Take the data below and copy exactly the lines starting at the one with "Task: Open footnote" and finishing at the one with "Screen dimensions: 1300x689", both included.

Data to examine below:

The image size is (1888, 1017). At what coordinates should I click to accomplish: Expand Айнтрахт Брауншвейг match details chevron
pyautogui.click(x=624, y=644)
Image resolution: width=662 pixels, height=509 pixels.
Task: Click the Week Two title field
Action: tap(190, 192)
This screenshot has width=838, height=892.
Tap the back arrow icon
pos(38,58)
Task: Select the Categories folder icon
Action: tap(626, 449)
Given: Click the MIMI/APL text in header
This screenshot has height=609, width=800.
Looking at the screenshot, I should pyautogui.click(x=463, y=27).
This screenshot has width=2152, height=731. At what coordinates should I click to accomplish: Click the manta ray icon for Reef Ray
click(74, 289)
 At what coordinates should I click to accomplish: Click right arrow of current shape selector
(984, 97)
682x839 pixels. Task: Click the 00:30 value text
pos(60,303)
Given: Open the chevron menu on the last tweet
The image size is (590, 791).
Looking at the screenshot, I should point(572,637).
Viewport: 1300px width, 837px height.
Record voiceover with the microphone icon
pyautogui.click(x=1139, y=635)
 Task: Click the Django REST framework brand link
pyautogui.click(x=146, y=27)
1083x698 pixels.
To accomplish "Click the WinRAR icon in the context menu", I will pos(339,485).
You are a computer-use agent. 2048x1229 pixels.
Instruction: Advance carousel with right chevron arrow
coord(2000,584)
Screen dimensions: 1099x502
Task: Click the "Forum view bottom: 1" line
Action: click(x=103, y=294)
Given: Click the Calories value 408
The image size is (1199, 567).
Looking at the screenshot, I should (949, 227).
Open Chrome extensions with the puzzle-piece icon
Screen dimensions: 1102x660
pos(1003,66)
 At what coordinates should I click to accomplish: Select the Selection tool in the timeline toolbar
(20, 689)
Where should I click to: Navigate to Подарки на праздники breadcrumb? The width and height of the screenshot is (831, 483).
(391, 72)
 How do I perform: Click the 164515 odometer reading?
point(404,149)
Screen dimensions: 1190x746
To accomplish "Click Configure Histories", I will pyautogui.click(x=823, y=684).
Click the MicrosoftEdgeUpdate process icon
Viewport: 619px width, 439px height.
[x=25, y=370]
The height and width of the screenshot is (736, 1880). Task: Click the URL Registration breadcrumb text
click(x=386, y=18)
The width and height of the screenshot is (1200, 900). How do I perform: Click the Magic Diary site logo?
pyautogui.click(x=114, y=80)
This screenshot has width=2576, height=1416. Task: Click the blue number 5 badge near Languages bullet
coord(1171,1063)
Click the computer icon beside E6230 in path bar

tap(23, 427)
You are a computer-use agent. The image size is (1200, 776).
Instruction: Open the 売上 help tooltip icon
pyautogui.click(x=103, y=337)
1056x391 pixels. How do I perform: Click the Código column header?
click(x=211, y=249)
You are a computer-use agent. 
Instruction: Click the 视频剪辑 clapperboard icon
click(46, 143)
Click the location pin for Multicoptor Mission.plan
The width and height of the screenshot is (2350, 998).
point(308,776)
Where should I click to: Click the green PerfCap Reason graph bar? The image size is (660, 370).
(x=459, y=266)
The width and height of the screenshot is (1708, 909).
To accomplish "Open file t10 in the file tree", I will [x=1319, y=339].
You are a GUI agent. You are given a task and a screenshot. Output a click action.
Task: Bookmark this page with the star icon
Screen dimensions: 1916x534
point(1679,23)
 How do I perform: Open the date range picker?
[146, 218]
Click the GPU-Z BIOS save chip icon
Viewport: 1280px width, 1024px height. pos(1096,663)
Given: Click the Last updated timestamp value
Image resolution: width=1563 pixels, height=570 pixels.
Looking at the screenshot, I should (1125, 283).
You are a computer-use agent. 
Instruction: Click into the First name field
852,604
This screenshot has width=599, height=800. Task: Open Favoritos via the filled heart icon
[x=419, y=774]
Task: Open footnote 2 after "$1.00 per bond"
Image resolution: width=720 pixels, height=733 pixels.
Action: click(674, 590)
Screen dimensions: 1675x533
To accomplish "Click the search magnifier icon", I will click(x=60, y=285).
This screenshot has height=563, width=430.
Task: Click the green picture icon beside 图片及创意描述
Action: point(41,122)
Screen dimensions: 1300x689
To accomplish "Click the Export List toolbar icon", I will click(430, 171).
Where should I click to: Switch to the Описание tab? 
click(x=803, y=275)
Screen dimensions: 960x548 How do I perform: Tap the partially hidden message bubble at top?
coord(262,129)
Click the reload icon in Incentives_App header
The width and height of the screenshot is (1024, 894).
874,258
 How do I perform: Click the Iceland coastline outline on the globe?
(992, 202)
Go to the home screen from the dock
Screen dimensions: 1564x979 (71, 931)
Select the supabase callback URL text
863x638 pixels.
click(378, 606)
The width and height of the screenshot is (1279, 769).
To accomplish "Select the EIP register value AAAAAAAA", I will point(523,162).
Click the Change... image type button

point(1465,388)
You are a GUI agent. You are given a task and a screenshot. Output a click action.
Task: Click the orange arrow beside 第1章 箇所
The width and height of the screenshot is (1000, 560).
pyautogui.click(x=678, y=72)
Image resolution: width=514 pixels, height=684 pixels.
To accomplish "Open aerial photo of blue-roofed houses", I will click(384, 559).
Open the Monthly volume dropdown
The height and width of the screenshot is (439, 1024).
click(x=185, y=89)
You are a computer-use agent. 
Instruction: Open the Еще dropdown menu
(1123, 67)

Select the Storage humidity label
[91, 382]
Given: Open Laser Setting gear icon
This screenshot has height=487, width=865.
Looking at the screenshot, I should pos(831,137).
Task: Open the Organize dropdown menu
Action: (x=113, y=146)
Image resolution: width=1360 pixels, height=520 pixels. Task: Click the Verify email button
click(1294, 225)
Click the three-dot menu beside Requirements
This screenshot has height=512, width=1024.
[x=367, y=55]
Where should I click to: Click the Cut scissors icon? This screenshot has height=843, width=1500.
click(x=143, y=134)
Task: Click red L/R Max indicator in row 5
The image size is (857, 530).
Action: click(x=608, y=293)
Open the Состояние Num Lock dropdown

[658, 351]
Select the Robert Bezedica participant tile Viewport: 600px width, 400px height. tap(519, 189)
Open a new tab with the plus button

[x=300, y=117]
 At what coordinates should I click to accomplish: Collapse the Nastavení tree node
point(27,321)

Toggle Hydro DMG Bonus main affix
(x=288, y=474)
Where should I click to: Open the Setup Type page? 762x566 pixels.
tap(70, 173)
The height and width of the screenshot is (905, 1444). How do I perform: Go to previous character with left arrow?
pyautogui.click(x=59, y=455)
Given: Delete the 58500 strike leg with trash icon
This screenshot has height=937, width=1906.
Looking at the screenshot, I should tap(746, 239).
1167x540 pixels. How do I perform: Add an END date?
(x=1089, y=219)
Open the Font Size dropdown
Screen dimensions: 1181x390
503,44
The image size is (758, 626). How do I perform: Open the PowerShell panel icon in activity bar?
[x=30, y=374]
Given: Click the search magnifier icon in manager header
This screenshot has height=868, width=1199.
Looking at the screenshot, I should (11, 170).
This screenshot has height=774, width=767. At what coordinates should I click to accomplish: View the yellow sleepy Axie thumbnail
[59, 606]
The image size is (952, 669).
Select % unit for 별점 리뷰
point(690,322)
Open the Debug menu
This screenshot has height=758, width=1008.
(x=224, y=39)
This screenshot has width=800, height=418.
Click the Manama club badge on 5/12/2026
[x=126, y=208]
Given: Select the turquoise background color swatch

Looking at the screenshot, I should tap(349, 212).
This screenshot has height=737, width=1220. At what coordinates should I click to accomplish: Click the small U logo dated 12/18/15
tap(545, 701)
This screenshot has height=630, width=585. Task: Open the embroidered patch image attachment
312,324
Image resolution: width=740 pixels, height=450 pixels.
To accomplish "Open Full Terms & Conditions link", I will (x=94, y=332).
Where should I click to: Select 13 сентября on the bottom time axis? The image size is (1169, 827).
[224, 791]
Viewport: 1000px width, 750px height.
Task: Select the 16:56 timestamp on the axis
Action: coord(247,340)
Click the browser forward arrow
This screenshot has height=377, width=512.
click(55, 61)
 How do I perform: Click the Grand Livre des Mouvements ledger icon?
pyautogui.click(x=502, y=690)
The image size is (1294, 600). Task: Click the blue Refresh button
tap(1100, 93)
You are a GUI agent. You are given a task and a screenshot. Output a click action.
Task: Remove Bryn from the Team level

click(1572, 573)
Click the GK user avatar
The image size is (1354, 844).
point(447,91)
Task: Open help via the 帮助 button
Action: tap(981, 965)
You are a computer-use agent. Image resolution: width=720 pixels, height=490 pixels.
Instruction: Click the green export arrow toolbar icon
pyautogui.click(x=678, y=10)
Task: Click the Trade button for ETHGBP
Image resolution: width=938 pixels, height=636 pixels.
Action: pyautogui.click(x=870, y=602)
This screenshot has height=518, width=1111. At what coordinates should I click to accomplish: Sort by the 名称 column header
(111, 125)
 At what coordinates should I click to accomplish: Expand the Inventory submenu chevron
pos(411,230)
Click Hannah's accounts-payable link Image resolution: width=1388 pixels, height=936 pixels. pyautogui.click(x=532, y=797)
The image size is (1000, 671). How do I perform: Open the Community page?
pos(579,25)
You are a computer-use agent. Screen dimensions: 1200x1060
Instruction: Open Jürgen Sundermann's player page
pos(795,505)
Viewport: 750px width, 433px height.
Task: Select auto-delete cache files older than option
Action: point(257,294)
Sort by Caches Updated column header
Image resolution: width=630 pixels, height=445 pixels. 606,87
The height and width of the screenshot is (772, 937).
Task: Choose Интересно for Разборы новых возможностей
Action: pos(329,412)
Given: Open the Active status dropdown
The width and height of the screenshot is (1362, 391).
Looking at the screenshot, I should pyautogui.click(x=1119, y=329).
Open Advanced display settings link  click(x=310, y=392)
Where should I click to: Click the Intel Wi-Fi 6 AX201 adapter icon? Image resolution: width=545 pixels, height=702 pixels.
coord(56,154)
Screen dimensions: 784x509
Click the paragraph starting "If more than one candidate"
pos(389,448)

End of Data to examine.

* _Result_
Task: Open footnote 2 after "$1.00 per bond"
Image resolution: width=720 pixels, height=733 pixels.
Action: click(674, 590)
Screen dimensions: 1675x533
To accomplish "Click the search magnifier icon", I will click(x=60, y=285).
This screenshot has height=563, width=430.
Task: Click the green picture icon beside 图片及创意描述
Action: point(41,122)
Screen dimensions: 1300x689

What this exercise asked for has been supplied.